These materials, made with nano fluids or metal-filled putties, for instance, minimize scatter that arises most strongly during an X-ray or computed tomography (CT) scan of an object, where the object interfaces with the surrounding air. In dentistry, for instance, scatter occurs from existing fillings and crowns, which can distort X-ray images used in diagnosis. The automotive and aviation industries also use X-ray and CT frequently because imaging can help manufacturers inspect and analyze complex manufactured parts and systems without destroying them. Estimates value the global market for industrial X-ray inspection systems to grow to about $350 million by 2022. While available imaging techniques are useful, scattering artifacts can obscure images, causing misinterpretation. Since X-ray attenuation of a spectrum of X-ray energies is a combination of energy, absorption, Rayleigh scatter, and Compton scatter, tailoring a surface-conforming material will greatly increase edge definition. Some imaging instrument manufacturers provide hardware and software solutions to resolve this issue, but they are often expensive and imperfect.
Researchers at the University of Florida have developed scatter mitigation methods using a variety of materials that improve the fidelity of X-ray images by reducing scattering at either the interior surface of an object, or the exterior surface, as long as there is an open path to the exterior of the sample. These materials mitigate scattering by preferentially absorbing scattered photons, which provides a simple and cost-effective strategy for improving clarity of X-rayed and CT scanned objects.

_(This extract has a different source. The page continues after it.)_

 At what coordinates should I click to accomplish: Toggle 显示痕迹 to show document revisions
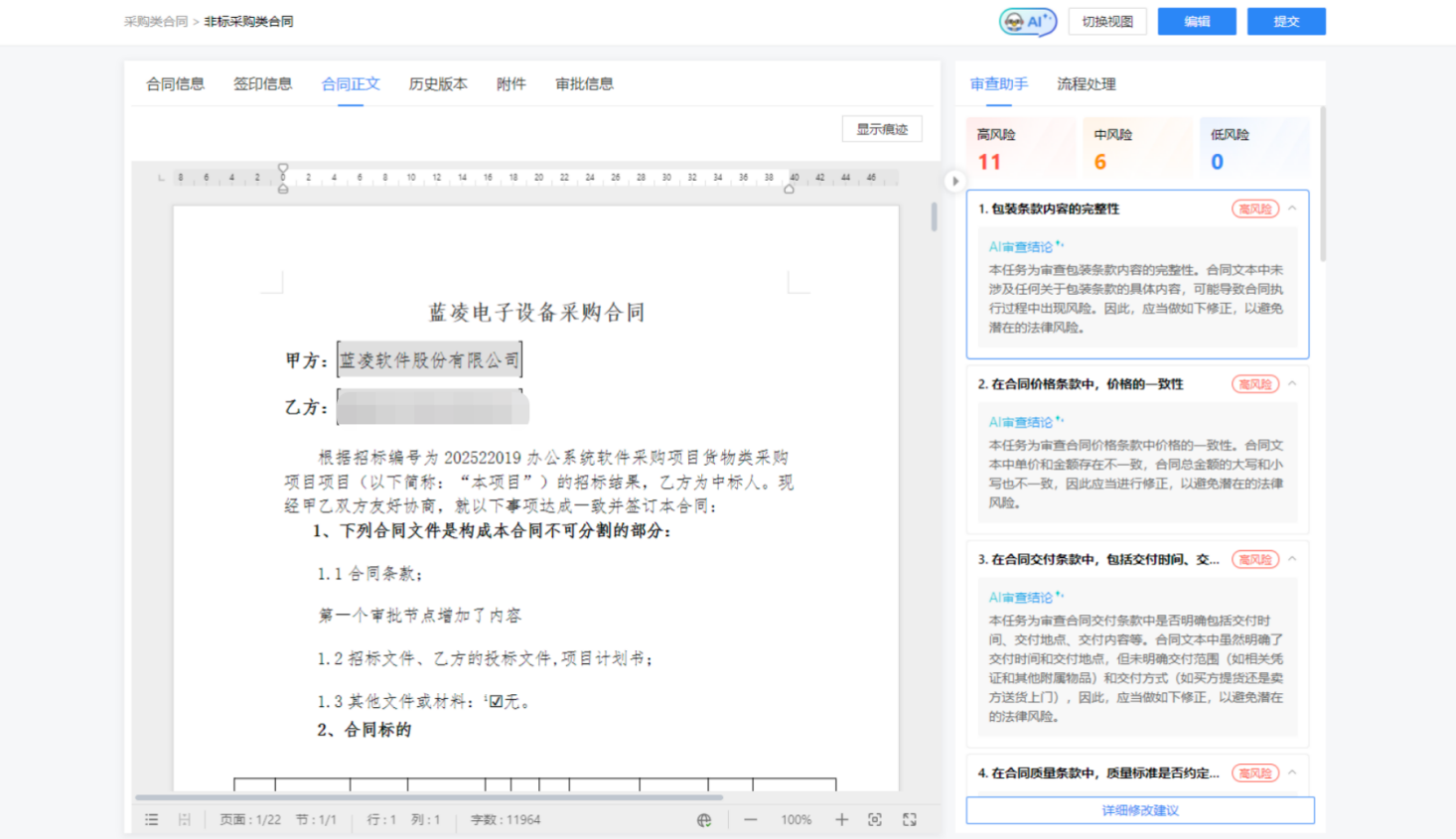880,128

Application Materials to reduce scattering artifacts in X-ray and CT scan images
Advantages
In X-ray and CT imaging, the most noticeable scatter artifacts appear at the boundary between the surface of an object and the surrounding air or between high attenuation areas within a scan, such as between two fillings in a 3D scan of a mouth, for example. A major factor in these artifacts is Compton scattering, which includes energy partly absorbed and partly re-emitted as an X-ray. These emit in all directions from a scatter event. If emitted towards the interior, they should eventually completely absorb, but if emitted towards air, they will likely reach the detector. A material tailored to absorb these scattered X-rays placed either within the sample or around it can greatly enhance edge definition, as long as there is minimal change in scan time or noise.